_Materials provided_.
⟨

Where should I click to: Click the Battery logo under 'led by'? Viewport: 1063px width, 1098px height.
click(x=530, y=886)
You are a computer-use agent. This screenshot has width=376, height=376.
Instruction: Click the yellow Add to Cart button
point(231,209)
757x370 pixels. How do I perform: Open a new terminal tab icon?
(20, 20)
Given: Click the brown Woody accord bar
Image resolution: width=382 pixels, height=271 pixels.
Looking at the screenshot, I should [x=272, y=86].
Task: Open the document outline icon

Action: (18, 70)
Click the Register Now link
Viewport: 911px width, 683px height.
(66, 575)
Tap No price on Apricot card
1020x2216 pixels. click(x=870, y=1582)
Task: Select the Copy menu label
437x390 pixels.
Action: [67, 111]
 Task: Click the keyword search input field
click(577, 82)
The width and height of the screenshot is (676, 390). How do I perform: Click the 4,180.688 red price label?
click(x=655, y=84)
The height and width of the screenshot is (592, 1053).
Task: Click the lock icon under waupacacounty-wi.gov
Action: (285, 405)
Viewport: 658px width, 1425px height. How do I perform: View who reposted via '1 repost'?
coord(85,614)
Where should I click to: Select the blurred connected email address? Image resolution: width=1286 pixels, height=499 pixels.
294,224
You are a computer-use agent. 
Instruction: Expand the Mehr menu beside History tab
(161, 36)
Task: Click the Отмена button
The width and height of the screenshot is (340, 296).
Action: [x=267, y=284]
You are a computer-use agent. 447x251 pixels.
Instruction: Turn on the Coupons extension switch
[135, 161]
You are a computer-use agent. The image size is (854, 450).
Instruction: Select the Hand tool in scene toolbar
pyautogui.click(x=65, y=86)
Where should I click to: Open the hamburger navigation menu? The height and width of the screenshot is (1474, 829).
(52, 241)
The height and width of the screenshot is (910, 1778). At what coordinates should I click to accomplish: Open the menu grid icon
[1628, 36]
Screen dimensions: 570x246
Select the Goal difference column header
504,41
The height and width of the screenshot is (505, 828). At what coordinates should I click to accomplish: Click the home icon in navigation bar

⟩

_Work required_. Every line in the data that holds the string "agent" should be returned.

_Output_.
You are a computer-use agent. This screenshot has width=376, height=376.
You are a computer-use agent. 
You are a computer-use agent. 447x251 pixels.
You are a computer-use agent. The image size is (854, 450).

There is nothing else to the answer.